DATA SECTION: Begin

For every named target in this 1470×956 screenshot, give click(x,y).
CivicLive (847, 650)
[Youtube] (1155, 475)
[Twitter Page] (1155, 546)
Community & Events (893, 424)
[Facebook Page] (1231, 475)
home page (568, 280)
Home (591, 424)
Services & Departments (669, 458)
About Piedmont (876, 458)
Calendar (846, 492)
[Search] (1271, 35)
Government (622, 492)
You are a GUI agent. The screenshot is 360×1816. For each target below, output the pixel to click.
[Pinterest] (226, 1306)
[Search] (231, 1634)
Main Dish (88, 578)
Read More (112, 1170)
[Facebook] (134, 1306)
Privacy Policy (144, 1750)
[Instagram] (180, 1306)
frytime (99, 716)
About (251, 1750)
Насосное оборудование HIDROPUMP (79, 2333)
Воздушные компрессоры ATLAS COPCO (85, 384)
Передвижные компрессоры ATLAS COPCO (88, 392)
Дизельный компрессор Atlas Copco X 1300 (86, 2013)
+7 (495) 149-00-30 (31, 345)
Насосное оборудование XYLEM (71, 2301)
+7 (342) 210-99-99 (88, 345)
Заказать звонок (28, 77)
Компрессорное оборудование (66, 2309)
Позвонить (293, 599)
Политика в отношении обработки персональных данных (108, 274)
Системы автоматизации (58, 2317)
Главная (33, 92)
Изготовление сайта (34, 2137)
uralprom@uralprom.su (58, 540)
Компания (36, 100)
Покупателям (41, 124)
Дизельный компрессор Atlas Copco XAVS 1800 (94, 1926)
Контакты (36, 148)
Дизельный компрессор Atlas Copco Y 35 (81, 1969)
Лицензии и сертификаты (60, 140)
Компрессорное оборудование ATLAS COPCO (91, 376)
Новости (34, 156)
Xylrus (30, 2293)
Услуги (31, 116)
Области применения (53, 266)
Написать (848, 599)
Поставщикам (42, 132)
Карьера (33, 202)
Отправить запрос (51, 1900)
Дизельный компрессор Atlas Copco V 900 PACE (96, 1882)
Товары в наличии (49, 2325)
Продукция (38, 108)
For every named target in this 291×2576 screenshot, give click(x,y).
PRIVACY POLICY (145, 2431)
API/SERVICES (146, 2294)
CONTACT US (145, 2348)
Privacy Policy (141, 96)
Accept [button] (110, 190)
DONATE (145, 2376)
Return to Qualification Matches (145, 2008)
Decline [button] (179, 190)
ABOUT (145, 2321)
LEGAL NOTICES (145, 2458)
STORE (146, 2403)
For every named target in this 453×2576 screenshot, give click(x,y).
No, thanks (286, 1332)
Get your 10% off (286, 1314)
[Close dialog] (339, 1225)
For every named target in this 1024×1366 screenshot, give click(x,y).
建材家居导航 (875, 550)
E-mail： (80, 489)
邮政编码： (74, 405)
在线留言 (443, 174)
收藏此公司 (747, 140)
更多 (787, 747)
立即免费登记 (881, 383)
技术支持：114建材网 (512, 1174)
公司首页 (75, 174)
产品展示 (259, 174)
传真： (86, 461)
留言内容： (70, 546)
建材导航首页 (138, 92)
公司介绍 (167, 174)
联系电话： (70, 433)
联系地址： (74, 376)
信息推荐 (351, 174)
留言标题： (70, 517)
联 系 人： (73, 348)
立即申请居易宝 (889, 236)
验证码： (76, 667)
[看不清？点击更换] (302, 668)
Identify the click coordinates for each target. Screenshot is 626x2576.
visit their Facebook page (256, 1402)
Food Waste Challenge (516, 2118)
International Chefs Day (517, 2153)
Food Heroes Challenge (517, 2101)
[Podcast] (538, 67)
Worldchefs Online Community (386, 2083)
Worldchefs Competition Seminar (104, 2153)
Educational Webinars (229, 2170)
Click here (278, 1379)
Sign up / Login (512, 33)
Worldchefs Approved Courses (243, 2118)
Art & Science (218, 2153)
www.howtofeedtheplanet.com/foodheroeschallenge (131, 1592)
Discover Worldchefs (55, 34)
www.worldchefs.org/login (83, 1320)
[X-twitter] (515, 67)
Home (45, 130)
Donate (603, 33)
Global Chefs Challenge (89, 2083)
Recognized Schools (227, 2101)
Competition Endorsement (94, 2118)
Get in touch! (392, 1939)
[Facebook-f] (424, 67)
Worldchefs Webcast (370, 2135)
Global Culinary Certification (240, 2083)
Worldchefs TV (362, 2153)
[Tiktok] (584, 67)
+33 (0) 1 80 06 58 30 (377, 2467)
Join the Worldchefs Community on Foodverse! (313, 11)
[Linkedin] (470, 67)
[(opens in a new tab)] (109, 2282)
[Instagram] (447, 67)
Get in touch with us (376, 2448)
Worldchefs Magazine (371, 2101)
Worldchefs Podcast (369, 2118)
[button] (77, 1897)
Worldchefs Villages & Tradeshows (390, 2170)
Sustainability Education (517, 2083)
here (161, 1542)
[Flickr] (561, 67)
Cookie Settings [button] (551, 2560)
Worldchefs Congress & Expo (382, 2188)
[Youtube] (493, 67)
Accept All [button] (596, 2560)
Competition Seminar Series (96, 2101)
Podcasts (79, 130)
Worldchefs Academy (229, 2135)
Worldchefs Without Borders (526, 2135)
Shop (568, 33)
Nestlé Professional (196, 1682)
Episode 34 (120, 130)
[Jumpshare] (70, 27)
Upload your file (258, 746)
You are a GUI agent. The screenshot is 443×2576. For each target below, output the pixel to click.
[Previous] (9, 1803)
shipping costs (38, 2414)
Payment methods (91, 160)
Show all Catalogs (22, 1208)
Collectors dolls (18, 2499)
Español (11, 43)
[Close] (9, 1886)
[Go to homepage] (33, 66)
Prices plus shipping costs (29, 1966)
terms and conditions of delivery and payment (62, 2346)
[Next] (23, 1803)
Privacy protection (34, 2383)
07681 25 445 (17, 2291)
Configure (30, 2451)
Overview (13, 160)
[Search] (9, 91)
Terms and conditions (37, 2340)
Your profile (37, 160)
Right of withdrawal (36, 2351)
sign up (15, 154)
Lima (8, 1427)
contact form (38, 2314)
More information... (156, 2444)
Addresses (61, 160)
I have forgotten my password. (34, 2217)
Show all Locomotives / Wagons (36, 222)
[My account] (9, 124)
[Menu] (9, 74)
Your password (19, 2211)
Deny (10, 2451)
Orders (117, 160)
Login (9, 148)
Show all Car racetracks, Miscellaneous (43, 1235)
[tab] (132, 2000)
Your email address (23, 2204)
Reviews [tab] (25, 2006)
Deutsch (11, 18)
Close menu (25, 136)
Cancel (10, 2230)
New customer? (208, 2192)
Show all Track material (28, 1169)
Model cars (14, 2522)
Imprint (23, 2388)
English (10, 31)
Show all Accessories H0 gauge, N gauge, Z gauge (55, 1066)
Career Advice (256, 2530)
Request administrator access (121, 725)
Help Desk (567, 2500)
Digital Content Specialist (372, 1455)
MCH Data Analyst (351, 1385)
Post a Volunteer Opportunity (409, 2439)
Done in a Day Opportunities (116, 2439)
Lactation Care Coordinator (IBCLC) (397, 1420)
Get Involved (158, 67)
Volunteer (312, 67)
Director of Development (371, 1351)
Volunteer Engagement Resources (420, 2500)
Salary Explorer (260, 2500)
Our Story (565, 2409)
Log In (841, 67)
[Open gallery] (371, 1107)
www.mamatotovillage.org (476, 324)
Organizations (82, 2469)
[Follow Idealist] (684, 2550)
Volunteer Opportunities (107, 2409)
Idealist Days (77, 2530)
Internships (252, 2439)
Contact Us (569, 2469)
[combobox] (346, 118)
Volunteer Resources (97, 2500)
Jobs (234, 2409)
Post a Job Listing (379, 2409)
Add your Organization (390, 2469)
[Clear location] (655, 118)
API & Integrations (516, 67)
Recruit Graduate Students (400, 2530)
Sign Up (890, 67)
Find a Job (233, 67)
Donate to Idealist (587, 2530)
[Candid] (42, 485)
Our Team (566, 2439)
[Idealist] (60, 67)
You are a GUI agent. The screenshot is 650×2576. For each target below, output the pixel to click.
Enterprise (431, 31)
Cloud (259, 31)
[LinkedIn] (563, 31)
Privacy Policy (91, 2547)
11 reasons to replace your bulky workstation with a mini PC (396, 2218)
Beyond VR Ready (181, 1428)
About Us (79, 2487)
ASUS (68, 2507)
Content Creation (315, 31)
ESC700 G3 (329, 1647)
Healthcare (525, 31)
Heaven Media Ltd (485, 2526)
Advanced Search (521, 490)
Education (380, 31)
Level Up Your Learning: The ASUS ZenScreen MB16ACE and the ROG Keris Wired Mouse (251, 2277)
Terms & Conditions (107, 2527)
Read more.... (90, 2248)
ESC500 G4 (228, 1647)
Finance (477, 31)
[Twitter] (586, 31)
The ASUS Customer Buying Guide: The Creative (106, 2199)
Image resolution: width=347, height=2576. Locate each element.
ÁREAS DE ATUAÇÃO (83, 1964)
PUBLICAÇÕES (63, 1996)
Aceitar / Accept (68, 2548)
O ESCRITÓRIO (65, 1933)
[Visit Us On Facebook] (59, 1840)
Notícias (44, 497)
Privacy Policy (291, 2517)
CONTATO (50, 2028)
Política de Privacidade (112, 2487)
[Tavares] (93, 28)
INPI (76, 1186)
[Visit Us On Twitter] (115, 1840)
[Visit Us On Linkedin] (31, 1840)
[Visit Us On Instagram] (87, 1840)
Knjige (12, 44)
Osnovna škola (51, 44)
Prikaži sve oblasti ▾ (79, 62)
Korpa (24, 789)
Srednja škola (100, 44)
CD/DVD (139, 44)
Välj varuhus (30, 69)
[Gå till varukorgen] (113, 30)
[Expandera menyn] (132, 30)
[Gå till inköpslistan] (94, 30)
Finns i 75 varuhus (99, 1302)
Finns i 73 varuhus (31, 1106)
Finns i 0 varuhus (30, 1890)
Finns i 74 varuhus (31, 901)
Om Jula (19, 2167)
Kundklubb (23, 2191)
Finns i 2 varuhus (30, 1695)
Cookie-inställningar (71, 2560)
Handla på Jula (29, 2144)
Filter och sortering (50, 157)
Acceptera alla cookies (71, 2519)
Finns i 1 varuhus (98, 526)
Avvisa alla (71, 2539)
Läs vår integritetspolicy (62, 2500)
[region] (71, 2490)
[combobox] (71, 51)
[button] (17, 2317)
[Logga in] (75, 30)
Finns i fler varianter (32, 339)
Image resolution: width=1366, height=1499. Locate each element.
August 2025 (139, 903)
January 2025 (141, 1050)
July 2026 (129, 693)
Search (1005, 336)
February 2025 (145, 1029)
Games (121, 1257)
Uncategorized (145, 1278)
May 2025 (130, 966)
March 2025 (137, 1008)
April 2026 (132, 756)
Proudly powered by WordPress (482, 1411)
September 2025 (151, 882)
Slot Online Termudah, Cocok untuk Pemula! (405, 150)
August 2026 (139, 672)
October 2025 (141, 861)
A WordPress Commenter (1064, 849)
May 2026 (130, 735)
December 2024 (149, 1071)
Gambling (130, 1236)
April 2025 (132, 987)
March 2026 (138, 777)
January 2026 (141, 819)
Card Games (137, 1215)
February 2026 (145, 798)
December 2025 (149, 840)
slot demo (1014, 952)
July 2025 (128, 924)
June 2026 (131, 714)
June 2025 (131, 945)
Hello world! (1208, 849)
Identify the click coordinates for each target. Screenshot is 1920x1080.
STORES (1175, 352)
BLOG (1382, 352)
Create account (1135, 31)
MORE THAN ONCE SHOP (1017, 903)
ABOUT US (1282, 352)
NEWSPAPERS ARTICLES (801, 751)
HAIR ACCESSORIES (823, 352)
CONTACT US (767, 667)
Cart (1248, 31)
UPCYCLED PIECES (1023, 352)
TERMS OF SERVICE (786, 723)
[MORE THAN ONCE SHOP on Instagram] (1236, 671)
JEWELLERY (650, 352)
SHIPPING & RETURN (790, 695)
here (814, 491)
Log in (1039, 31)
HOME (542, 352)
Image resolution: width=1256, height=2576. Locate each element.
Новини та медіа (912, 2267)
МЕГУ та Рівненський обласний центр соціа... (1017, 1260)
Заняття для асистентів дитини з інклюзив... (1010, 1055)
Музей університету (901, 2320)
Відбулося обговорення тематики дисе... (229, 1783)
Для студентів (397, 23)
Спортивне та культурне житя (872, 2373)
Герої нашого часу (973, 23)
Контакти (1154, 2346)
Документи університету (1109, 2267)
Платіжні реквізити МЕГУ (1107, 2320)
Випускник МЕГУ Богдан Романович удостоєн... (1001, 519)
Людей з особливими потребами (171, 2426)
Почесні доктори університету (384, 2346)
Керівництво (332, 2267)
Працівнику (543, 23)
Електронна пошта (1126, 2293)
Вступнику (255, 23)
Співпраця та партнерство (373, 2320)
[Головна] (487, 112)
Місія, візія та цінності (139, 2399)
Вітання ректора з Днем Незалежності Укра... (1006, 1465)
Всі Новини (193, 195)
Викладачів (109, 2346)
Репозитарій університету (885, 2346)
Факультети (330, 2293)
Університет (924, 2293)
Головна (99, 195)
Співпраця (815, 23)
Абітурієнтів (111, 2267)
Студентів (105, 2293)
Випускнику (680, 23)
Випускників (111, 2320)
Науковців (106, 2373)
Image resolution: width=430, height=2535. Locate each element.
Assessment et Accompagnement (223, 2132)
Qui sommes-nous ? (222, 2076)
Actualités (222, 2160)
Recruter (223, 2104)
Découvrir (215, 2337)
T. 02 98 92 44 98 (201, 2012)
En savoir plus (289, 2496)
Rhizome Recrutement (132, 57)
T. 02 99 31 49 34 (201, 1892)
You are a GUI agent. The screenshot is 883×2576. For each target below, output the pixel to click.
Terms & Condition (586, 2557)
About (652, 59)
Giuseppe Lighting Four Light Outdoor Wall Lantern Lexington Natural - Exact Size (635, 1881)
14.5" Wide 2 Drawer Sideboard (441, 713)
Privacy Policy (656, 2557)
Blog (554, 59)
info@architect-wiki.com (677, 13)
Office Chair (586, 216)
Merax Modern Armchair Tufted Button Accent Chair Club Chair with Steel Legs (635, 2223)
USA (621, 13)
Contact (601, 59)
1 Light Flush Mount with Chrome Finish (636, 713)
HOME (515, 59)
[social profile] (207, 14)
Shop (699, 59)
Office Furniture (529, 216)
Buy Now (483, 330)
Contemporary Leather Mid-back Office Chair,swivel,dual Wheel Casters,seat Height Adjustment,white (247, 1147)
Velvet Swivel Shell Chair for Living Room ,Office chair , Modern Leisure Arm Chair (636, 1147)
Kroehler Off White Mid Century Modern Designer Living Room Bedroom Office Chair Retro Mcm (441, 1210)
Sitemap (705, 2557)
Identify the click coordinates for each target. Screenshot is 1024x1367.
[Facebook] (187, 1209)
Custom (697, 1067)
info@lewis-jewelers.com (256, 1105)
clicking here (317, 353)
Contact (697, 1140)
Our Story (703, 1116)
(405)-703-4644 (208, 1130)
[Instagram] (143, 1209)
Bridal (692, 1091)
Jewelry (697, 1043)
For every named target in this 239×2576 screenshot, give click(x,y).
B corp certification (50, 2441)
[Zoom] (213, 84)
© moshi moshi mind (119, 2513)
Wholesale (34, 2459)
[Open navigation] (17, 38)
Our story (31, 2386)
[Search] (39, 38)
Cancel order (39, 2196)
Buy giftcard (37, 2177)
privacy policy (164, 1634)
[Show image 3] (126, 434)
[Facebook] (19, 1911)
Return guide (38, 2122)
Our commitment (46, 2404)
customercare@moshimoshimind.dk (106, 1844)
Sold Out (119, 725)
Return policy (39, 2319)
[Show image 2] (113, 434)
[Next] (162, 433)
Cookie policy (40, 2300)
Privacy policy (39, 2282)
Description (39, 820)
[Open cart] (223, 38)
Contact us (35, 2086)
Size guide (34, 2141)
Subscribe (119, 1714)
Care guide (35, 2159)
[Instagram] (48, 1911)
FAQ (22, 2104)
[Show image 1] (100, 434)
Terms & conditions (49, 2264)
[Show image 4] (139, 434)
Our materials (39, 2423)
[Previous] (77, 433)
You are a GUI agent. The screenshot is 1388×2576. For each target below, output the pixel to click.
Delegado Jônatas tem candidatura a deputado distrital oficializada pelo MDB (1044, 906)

DATA SECTION: End

» WHAT THE TASK ASKS
Copy out only the lines above from the one with "About (251, 1750)" to the one with "Позвонить (293, 599)", inclusive, exactly as they stand.

» RESPONSE AREA
About (251, 1750)
Насосное оборудование HIDROPUMP (79, 2333)
Воздушные компрессоры ATLAS COPCO (85, 384)
Передвижные компрессоры ATLAS COPCO (88, 392)
Дизельный компрессор Atlas Copco X 1300 (86, 2013)
+7 (495) 149-00-30 (31, 345)
Насосное оборудование XYLEM (71, 2301)
+7 (342) 210-99-99 (88, 345)
Заказать звонок (28, 77)
Компрессорное оборудование (66, 2309)
Позвонить (293, 599)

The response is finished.